Gotlib avec Gilles Verlant : Ma vie-en-vrac

Les critiques BD
  • Gilles Verlant & Gotlib
  • Flammarion ©

  • Jusqu’à maintenant on ne connaissait ce que pouvait être la vie de Gotlib que par un livre : j’existe, je me suis rencontré aux éditions Flammarion. Et encore sa vie, ce n’est pas complètement exacte puisque dans ce livre il se contente de conter son enfance de petit garçon Juif, que sa courageuse mère doit cacher, lui et sa sœur, dans un Paris occupé, puis ensuite en pleine campagne.

    L’énorme manque que de ne pas savoir les petits secrets de la vie de l’Auteur qui a su révéler bien des choses de la chose à plusieurs générations d’adolescents que nous avons tous été.

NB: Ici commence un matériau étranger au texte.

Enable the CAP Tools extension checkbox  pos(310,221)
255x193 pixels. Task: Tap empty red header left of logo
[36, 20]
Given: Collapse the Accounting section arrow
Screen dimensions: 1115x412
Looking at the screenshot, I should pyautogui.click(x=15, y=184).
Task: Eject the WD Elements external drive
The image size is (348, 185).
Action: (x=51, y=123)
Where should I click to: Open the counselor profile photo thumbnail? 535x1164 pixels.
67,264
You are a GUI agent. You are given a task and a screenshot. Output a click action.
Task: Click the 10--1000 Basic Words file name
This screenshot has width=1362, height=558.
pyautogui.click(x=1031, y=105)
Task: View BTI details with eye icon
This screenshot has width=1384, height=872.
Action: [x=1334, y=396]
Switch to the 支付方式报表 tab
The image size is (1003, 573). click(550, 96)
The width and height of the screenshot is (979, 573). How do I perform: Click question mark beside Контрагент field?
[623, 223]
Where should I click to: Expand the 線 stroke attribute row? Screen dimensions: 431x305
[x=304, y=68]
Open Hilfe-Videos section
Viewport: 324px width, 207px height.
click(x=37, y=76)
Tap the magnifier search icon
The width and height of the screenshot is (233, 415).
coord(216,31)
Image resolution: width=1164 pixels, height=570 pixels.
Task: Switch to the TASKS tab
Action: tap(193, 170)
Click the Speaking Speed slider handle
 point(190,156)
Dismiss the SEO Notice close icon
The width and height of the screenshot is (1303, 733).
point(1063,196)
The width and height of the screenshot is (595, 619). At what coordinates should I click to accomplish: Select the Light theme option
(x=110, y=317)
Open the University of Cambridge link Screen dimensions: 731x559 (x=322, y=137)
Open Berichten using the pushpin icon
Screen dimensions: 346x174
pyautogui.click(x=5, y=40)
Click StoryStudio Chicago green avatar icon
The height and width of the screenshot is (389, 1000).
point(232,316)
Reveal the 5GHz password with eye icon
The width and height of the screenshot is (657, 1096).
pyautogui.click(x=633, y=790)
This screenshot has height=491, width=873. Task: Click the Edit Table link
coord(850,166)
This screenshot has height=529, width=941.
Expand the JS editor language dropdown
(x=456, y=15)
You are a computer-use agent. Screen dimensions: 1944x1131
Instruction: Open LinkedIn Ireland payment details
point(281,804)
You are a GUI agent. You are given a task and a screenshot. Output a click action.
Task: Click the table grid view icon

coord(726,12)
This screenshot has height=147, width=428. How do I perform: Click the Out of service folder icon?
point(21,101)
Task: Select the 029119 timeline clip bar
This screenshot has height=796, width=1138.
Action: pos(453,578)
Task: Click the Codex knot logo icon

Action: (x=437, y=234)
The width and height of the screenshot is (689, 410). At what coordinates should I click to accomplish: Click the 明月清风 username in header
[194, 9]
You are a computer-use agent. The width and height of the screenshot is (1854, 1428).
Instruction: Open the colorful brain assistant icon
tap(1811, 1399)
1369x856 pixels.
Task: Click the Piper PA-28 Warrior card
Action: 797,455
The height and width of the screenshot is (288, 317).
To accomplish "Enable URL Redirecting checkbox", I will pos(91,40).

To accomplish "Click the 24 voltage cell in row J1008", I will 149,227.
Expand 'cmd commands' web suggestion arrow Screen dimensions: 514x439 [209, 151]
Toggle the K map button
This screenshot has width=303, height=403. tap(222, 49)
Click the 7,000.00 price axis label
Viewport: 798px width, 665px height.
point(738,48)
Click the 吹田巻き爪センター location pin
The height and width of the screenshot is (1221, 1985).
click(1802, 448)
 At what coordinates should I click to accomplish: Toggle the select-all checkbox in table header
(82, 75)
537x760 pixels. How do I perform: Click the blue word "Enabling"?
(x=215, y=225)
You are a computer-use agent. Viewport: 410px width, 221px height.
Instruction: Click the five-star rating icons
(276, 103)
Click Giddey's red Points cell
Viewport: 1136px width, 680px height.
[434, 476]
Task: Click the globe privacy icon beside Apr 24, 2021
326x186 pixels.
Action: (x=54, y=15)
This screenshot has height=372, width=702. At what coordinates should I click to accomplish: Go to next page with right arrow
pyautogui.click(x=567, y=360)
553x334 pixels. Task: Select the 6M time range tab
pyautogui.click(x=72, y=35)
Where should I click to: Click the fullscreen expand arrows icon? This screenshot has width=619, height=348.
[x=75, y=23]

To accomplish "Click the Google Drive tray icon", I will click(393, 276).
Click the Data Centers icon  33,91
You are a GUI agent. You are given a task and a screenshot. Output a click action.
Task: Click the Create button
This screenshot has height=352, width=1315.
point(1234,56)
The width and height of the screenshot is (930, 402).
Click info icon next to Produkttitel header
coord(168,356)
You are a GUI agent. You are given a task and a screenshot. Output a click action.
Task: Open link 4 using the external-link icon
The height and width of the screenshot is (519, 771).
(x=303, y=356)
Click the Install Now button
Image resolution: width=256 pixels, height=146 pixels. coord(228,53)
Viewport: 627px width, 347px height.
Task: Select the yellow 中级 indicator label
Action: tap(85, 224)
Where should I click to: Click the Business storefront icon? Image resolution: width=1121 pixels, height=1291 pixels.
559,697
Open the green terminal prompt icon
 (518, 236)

    Gotlib s’ouvre sans détournement à nous les lecteurs, il raconte et explique son parcours dans le monde de la BD, ses angoisses, ses succès et tout le reste, même le plus inavouable. Gilles Verlant a parfaitement réussi à faire la synthèse des propos de Gotlib et n’hésite pas à intervenir pour nous guider et nous donner toutes les explications qui peuvent être utiles pour comprendre les comportements ou les motivations de chaque protagoniste.

    Sa femme Claudie Gotlieb, Diament, Frédéric Jannin, Alain Chabat, Yves Frémion, et plein d’autres encore viennent tous ajouter leurs petites pierres, quitte à contester et à contredire les propos de Gotlib.

    Plus qu’une simple biographie consentie par l’auteur, c’est un rapport, un compte-rendu, un hommage post-vivatum, ou plus simplement un cadeau sans prix qu’offre Gotlib à ceux qui aiment l’homme ou son travail, peut être même les deux.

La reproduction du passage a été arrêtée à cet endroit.